Smart Strategies for Holiday Gifting and Year-End Planning

12.08.2025

Author:  Attorney Eric S. Johnson

As the holiday season approaches, many people consider making gifts to loved ones—not just as a gesture of generosity, but also as part of year-end financial planning. This article addresses important tax thresholds, preserving gifts to young children, and gifting for education.

The Annual Gift Tax Exclusion

For 2025, the annual gift tax exclusion is $19,000 per recipient. This means you can give up to $19,000 to as many individuals as you like without triggering any gift tax reporting requirements. Married couples can combine their exclusions and give up to $38,000 per recipient by electing to split gifts.

Most people will never approach these limits, but if you do exceed them, you need to file IRS Form 709. Filing does not necessarily mean you owe tax—it simply tracks how much of your lifetime exemption ($13.99 million per person as of 2025) you have used. For those who are required to file form 709, it must be filed by the tax deadline (April 15 of the following year).

Gifts for Young Children

If you are thinking about gifting more than small sums to a person under 18 years old, you may want to consider a Uniform Transfers to Minors Act (“UTMA”) Account.

An UTMA Account allows you to gift a wide range of assets (such as cash, stocks, bonds, mutual funds, and real estate) to a child. The assets are owned by the child upon deposit but are managed by an adult custodian that you select until the child reaches the age of 21. UTMA Accounts are easy to set up and have no contribution limits. Earnings may be taxed at the child’s lower rate, offering potential tax savings. Gifts to an UTMA Account are irrevocable. Assets in an UTMA Account count as the child’s for student financial aid purposes.

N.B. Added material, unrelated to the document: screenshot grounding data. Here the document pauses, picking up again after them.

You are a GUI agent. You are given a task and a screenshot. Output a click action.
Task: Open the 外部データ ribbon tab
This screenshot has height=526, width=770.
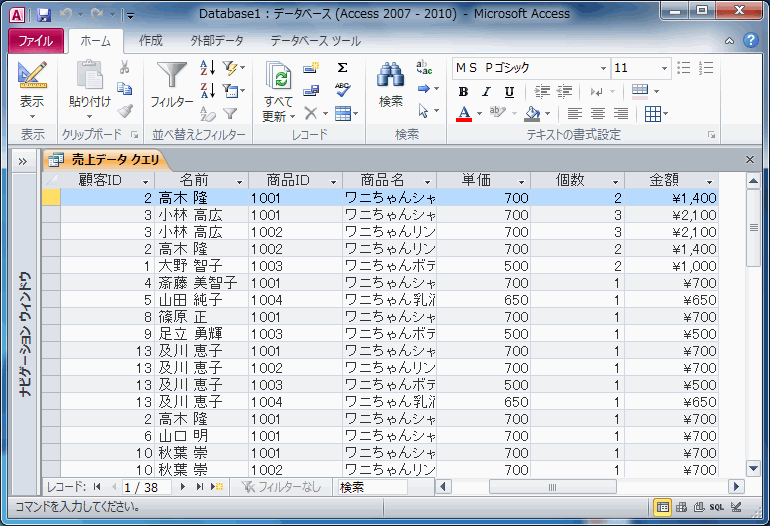point(217,41)
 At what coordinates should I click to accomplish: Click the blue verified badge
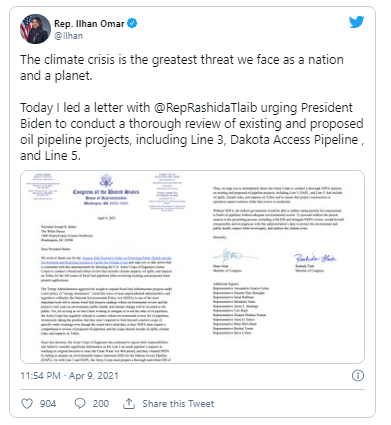click(x=133, y=24)
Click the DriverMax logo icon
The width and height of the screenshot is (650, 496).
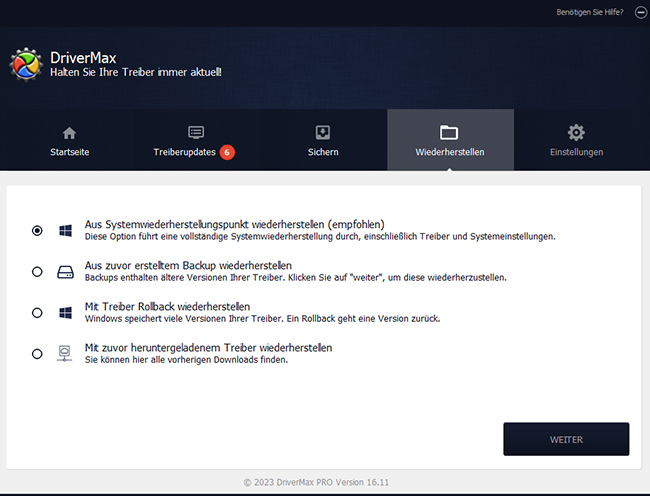pyautogui.click(x=25, y=64)
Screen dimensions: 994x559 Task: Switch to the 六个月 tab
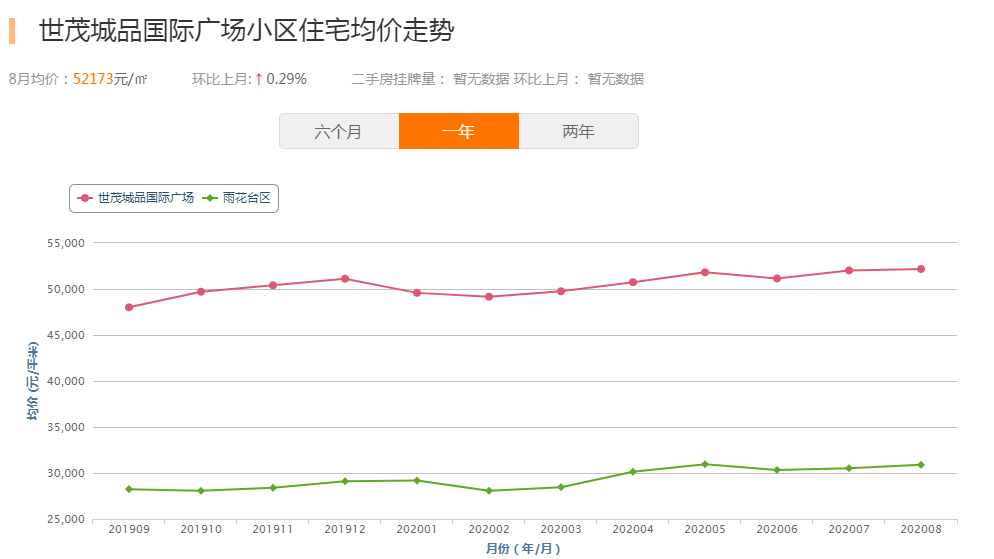[338, 131]
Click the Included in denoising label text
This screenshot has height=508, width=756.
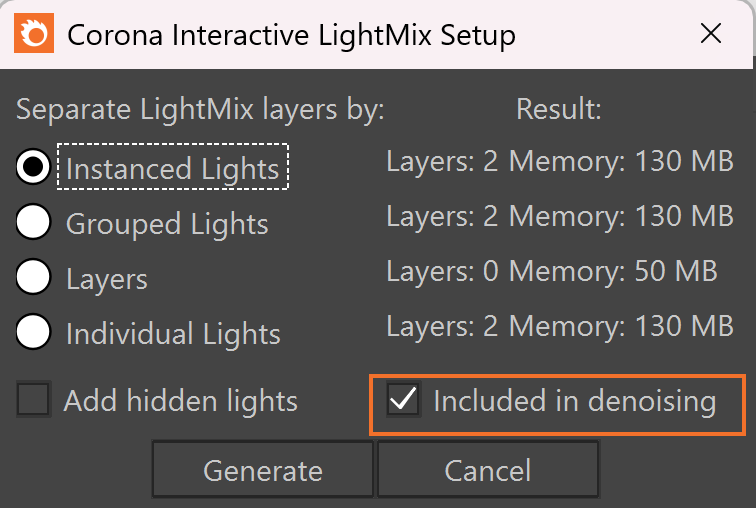tap(575, 401)
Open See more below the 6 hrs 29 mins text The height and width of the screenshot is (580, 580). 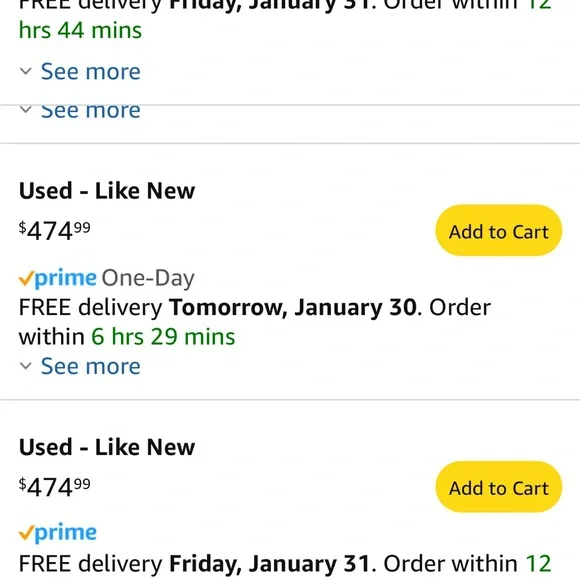[x=91, y=366]
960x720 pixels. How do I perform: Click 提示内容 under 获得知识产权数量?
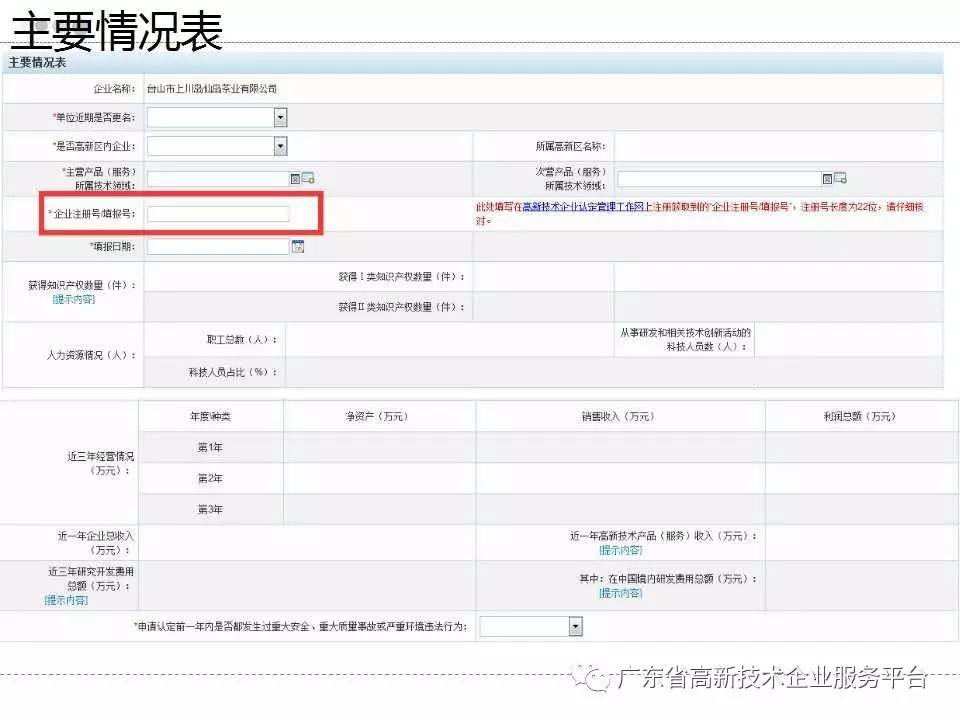click(74, 299)
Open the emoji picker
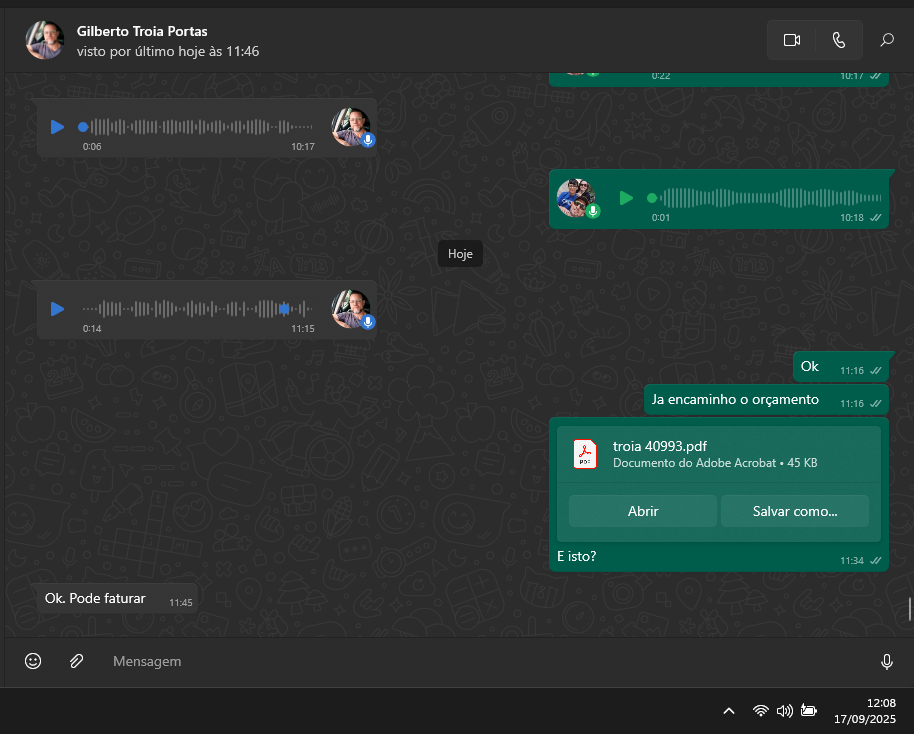Image resolution: width=914 pixels, height=734 pixels. point(33,661)
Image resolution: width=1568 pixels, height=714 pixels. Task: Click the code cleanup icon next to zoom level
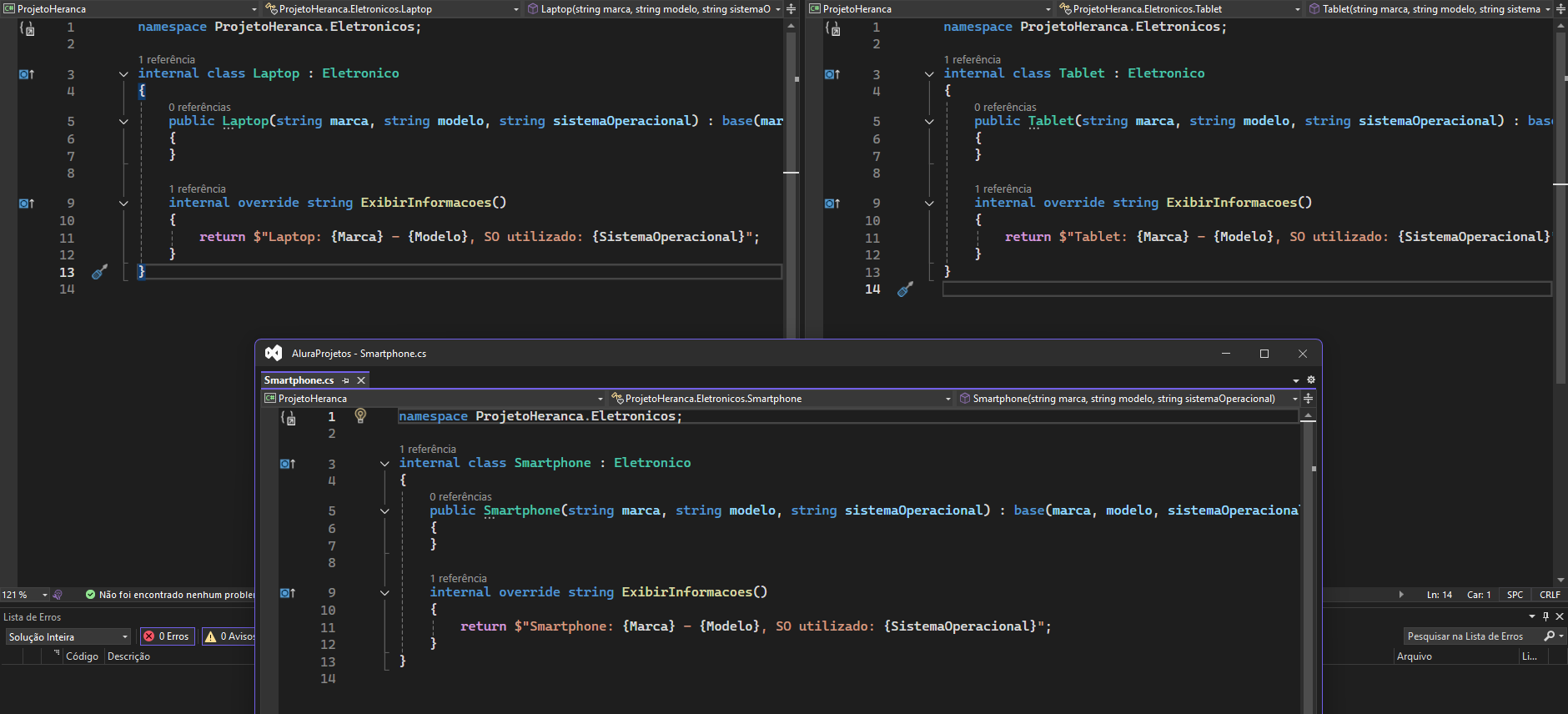[x=58, y=595]
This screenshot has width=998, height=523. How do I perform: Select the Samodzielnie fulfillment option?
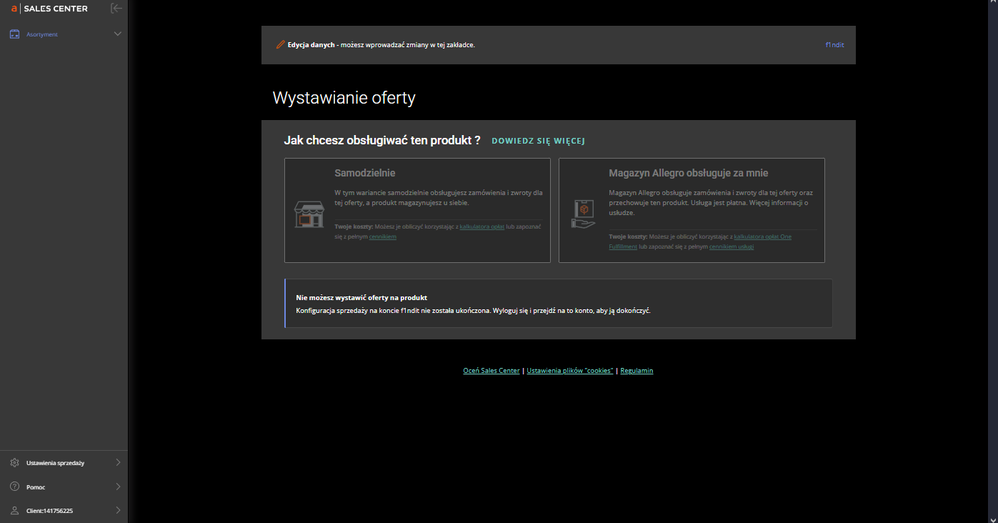(417, 210)
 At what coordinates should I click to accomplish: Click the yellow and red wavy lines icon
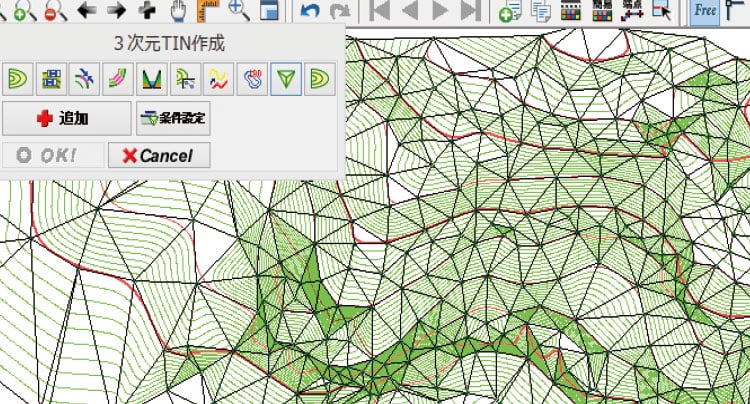pos(219,78)
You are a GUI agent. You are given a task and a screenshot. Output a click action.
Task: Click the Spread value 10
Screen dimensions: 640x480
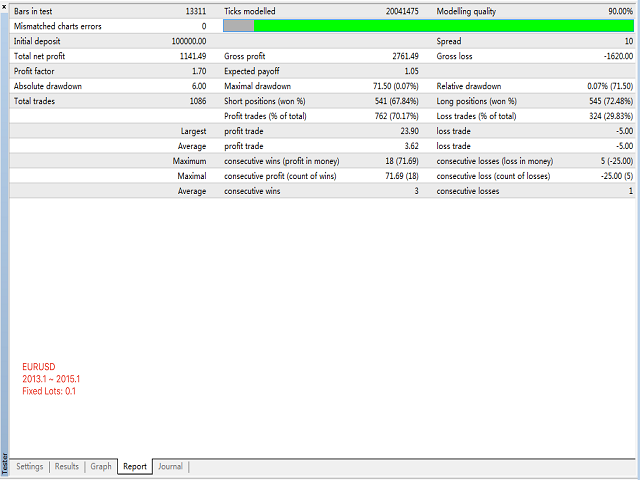click(x=628, y=41)
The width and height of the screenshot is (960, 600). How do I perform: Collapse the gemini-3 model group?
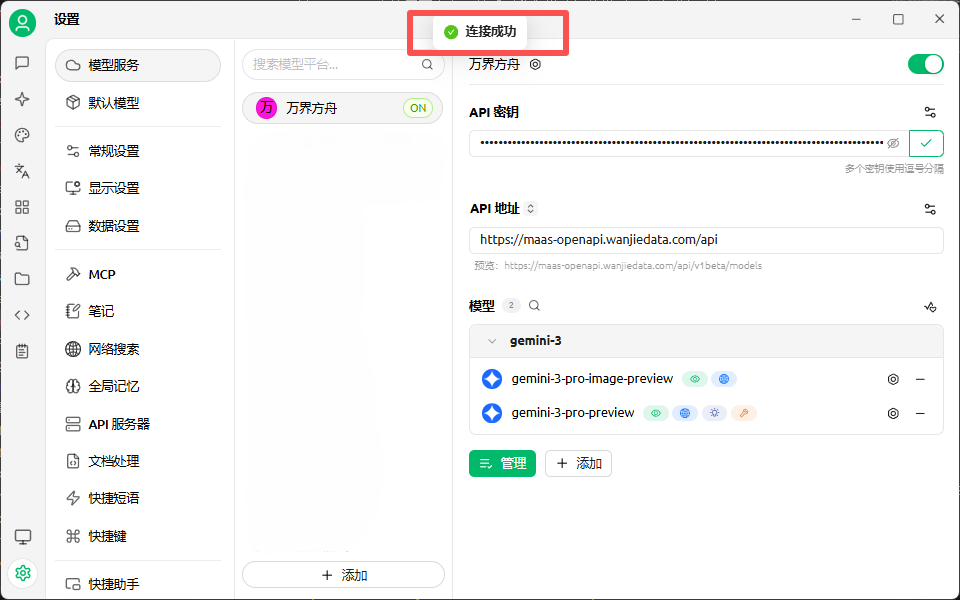click(492, 341)
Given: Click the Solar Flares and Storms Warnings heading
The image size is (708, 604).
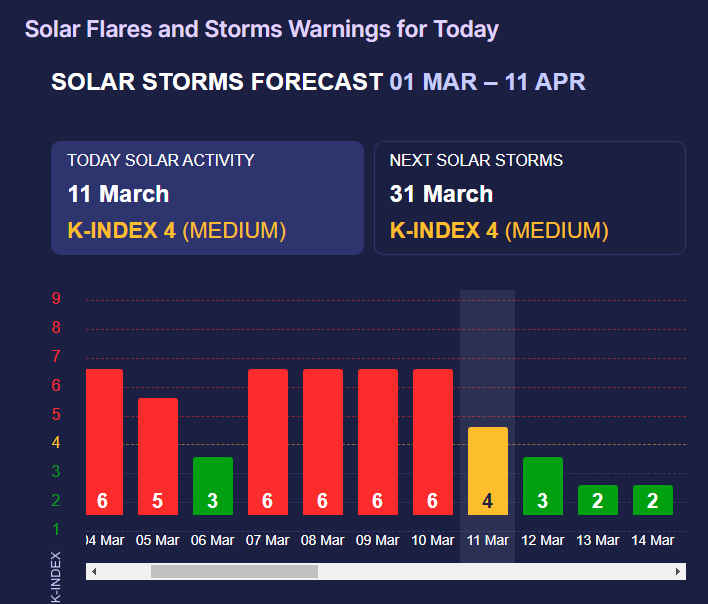Looking at the screenshot, I should [262, 29].
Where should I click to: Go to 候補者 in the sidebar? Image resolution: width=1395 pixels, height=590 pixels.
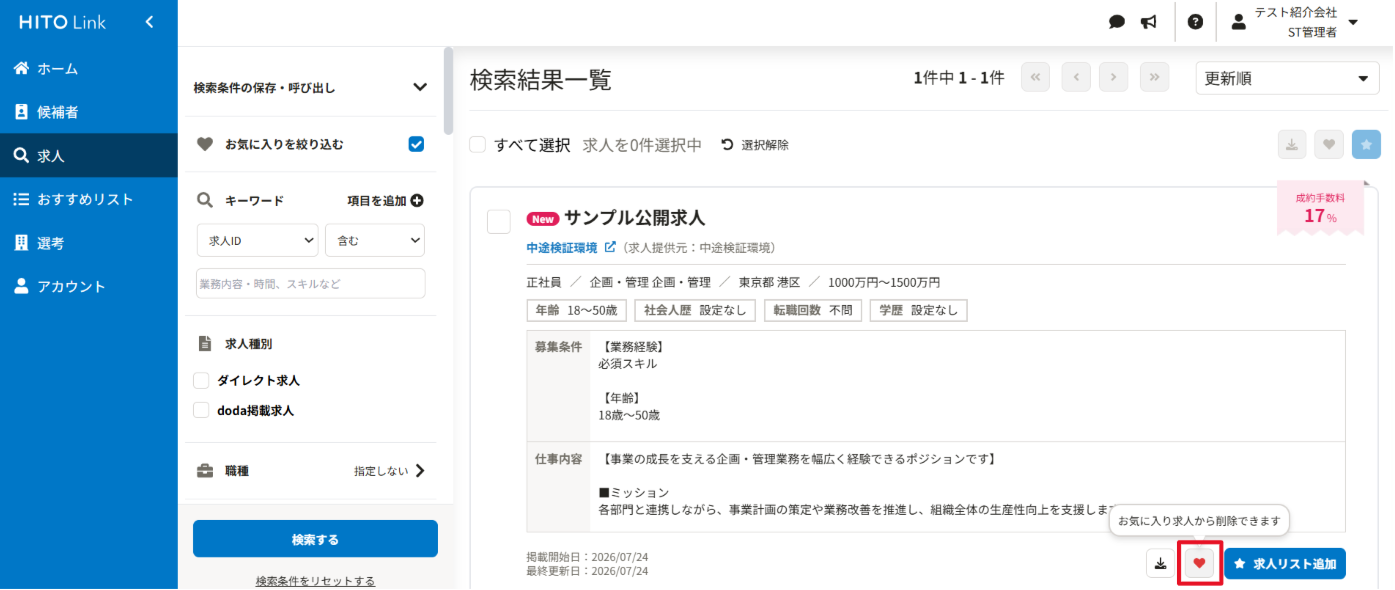pos(89,112)

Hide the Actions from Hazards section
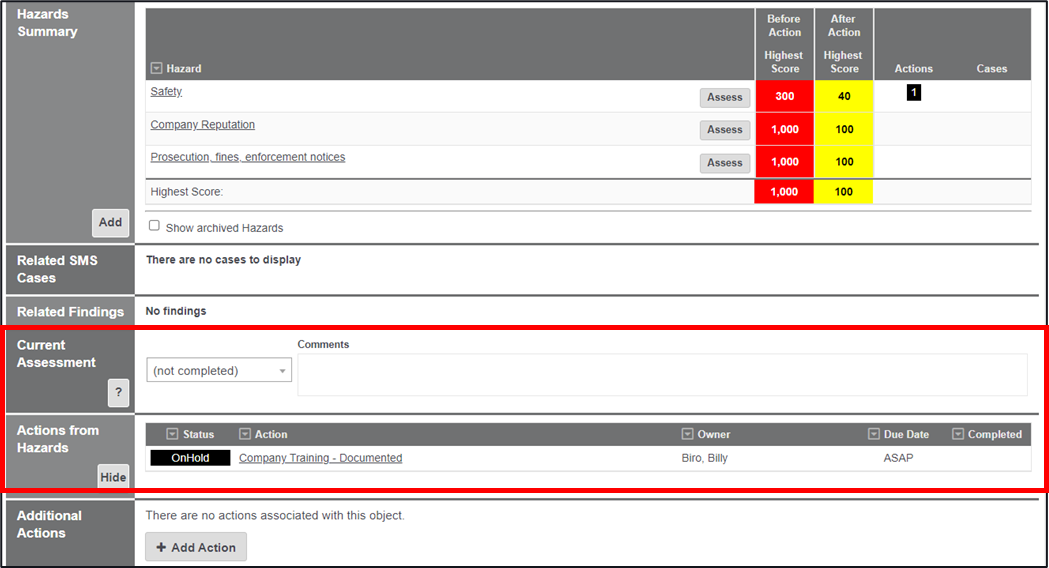[x=113, y=477]
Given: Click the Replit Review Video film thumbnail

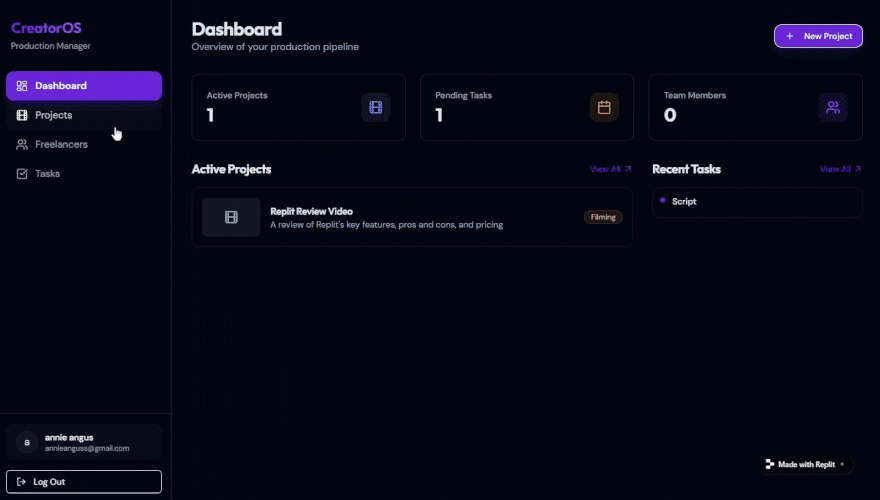Looking at the screenshot, I should pos(231,217).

Gifts for Educational Purposes

If you want to make a gift that is used for educational purposes, you can gift to a 529 Plan (either one that you create or an account already in existence). In a 529 Plan, money is invested in financial assets (usually mutual funds or EFTS). The money is managed by the account owner (either you or another adult). The earnings grow tax-free, and withdrawals for qualified education expenses are tax-free. Many states offer tax deductions or credits depending on which plan is used. Benefits of 529 plans include high contribution limits and minimal impact on financial aid.

Subject to some exceptions, funds not used for qualified withdrawals incur taxes and penalties. Investment choices are limited to the options allowed by the plan.

Conclusion

Giving generously is part of the holidays. The strategies above can help you optimize your taxes, prevent large gifts from being misused while the beneficiary is growing up, or making a lasting impact through education.

From all of us at Curran Law Office, we wish you a Merry Christmas and a Happy New Year! Thank you for trusting us to serve you and our community.